GIVEN PROBLEM:
Swap "Shading" for "Modeling" in the stretch from the line containing "You are a computer-use" through the end of the material, and write those lines out again with nothing else changed. Leave the pictures out of your answer.

[Collected data]
╭──

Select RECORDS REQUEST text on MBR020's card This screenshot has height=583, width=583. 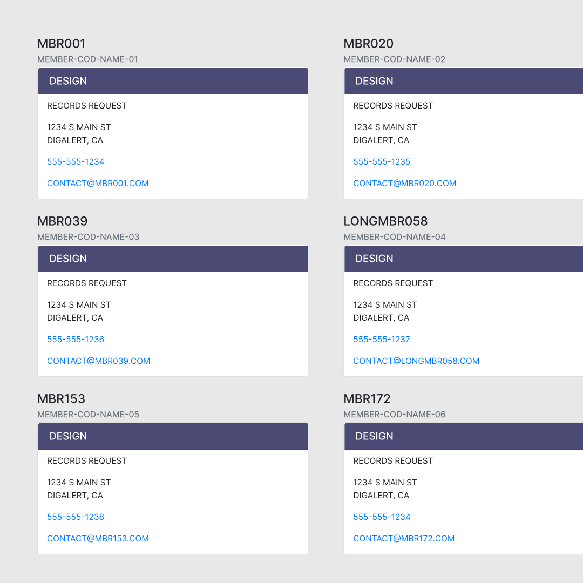393,105
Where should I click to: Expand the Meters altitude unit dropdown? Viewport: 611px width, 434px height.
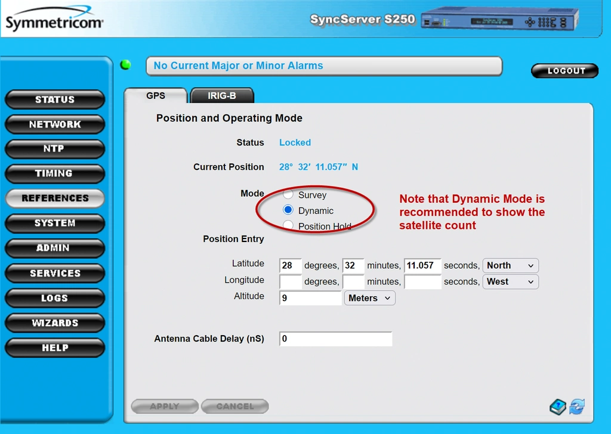pos(369,297)
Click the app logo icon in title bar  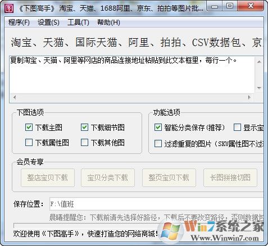click(9, 8)
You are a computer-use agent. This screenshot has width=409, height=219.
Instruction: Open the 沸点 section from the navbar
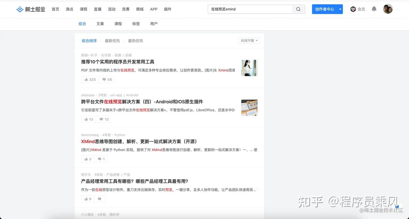coord(69,9)
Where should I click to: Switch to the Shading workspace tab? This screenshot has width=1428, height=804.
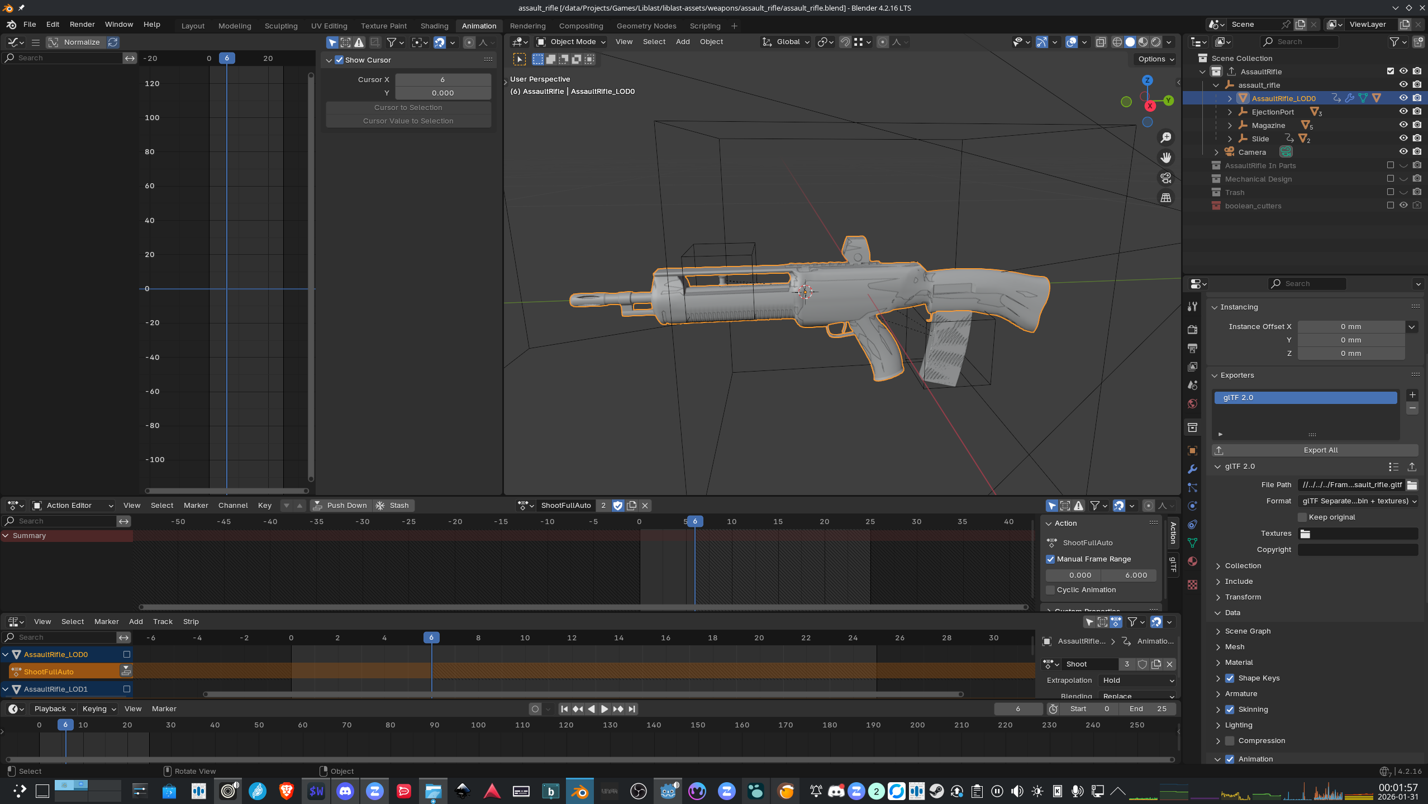coord(434,26)
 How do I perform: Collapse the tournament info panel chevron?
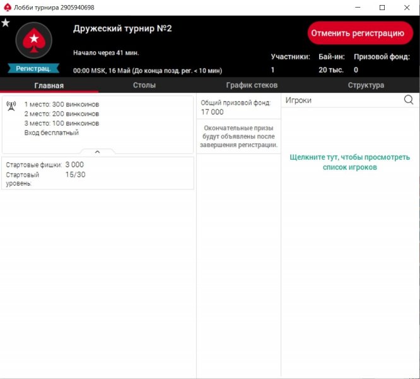[97, 152]
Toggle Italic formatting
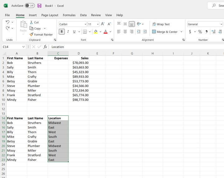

╰──

WRITTEN ANSWER:
You are a computer-use agent. This screenshot has width=409, height=219.
Instruction: Open the 沸点 section from the navbar
coord(69,9)
Where should I click to: Switch to the Modeling workspace tab? This screenshot has width=1428, height=804.
coord(434,26)
 How do I perform: Collapse the tournament info panel chevron?
[97, 152]
Toggle Italic formatting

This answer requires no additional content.